[The role of connective tissue dysplasia in the forming of mitral valve prolapse].

Connective tissue (CT) is a multifunctional universal structure of great importance to the human organism. Constituting about 50% of the body mass, CT forms a frame (skeleton) and outer cover (skin), as well as the inner medium, through which all structural elements receive nutrients and extract metabolic products. The great number of links, constituting the CT system, each of which is controlled genetically and is liable to genetic lesions, creates conditions for heterogeneity of malformations and diseases involving CT. Non-differentiated CT dysplasia (NDCTD) is a genetically heterogenous group, presenting a basis for various chronic diseases.
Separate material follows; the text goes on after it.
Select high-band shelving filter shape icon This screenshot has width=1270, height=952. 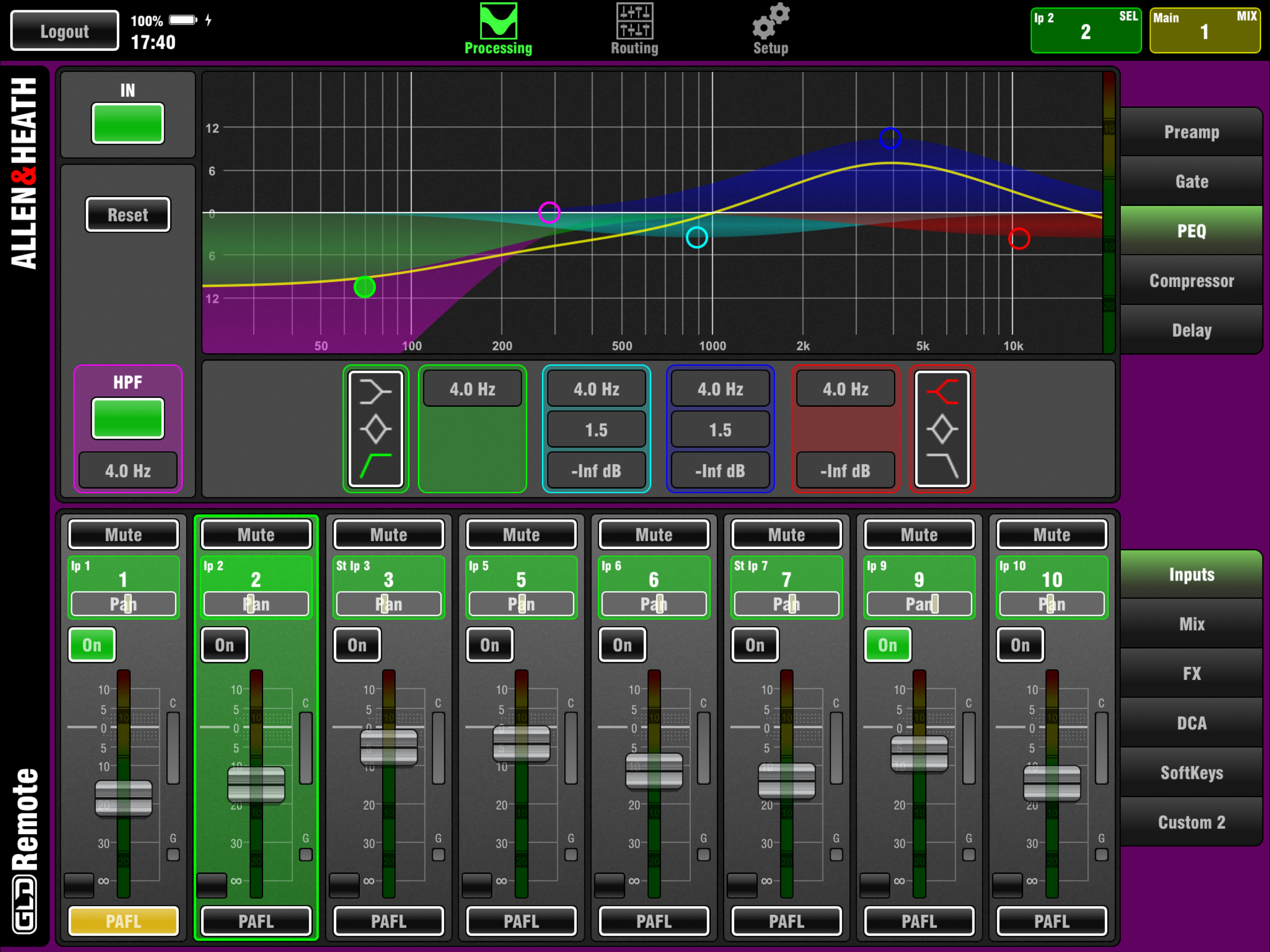tap(942, 392)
NDCTD may present the cause of dysplastic changes in the CT of different organs and systems. Thanks to modern diagnostic techniques, NDCTD is revealed frequently. NDCTD is underlied by molecular-, onto-, and pathogenetic mechanisms, leading to structural and functional changes in CT. This CT "weakness" is manifested by the peculiarities of the structure of various organs and systems. Mesenchimal heart dysplasias are the most widespread visceral markers of the given CT pathology. CT dysplasias of the heart are often combined with varied manifestations of system CT anomaly. Mitral valve prolapse (MVP) is the most wide-spread and well-studied minor heart anomalies. Primary MVP is a hereditary or congenital pathology and is not connected with a particular disease. It is a genetic pathology--CT dysplasia with autosomal dominant inheritance. Patients with MVP have an increased expression of Bw35 antigen of HLA system, which causes dysmetabolism of collagen in the mitral cusps. It has been revealed that tissue deficiency of magnesium is associated with antigen expression and correlates with clinical symptoms in MVP. Exogenic factors influencing MVP have been described.